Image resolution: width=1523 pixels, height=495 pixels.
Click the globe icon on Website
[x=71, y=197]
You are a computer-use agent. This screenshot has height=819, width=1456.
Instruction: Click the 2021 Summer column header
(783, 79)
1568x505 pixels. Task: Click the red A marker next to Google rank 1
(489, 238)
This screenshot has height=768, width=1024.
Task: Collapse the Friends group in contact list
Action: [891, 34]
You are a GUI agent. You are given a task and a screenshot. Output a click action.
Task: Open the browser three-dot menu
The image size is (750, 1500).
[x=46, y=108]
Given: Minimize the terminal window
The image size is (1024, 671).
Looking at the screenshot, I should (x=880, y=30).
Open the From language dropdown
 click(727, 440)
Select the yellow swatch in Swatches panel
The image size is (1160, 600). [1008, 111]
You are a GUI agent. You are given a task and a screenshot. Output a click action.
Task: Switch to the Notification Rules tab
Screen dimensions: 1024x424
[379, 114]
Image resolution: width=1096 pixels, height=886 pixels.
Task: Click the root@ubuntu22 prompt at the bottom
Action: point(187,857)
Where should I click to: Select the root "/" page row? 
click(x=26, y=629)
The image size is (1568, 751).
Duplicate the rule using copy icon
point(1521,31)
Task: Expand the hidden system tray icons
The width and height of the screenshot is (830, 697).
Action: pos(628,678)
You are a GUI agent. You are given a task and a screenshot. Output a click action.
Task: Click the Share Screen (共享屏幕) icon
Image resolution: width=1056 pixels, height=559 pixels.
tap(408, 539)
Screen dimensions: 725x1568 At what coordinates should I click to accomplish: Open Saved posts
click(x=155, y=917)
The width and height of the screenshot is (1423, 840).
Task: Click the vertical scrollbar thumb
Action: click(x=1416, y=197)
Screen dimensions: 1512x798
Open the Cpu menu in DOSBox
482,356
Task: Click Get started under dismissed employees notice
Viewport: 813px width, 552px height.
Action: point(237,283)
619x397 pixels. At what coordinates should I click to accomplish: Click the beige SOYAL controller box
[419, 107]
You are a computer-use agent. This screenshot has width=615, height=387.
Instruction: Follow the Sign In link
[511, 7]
■ ■ ■
_Required task_
Recast all of the data above as a numbered list, one line per item, omitting any blank lines.

_Expected answer_
1. Image resolution: width=1523 pixels, height=495 pixels.
2. Click the globe icon on Website
3. [x=71, y=197]
4. You are a computer-use agent. This screenshot has height=819, width=1456.
5. Instruction: Click the 2021 Summer column header
6. (783, 79)
7. 1568x505 pixels. Task: Click the red A marker next to Google rank 1
8. (489, 238)
9. This screenshot has height=768, width=1024.
10. Task: Collapse the Friends group in contact list
11. Action: [891, 34]
12. You are a GUI agent. You are given a task and a screenshot. Output a click action.
13. Task: Open the browser three-dot menu
14. The image size is (750, 1500).
15. [x=46, y=108]
16. Given: Minimize the terminal window
17. The image size is (1024, 671).
18. Looking at the screenshot, I should (x=880, y=30).
19. Open the From language dropdown
20.  click(727, 440)
21. Select the yellow swatch in Swatches panel
22. The image size is (1160, 600). [1008, 111]
23. You are a GUI agent. You are given a task and a screenshot. Output a click action.
24. Task: Switch to the Notification Rules tab
25. Screen dimensions: 1024x424
26. [379, 114]
27. Image resolution: width=1096 pixels, height=886 pixels.
28. Task: Click the root@ubuntu22 prompt at the bottom
29. Action: point(187,857)
30. Where should I click to: Select the root "/" page row? 
31. click(x=26, y=629)
32. The image size is (1568, 751).
33. Duplicate the rule using copy icon
34. point(1521,31)
35. Task: Expand the hidden system tray icons
36. The width and height of the screenshot is (830, 697).
37. Action: pos(628,678)
38. You are a GUI agent. You are given a task and a screenshot. Output a click action.
39. Task: Click the Share Screen (共享屏幕) icon
40. Image resolution: width=1056 pixels, height=559 pixels.
41. tap(408, 539)
42. Screen dimensions: 725x1568 At what coordinates should I click to accomplish: Open Saved posts
43. click(x=155, y=917)
44. The width and height of the screenshot is (1423, 840).
45. Task: Click the vertical scrollbar thumb
46. Action: click(x=1416, y=197)
47. Screen dimensions: 1512x798
48. Open the Cpu menu in DOSBox
49. 482,356
50. Task: Click Get started under dismissed employees notice
51. Viewport: 813px width, 552px height.
52. Action: point(237,283)
53. 619x397 pixels. At what coordinates should I click to accomplish: Click the beige SOYAL controller box
54. [419, 107]
55. You are a computer-use agent. This screenshot has width=615, height=387.
56. Instruction: Follow the Sign In link
57. [511, 7]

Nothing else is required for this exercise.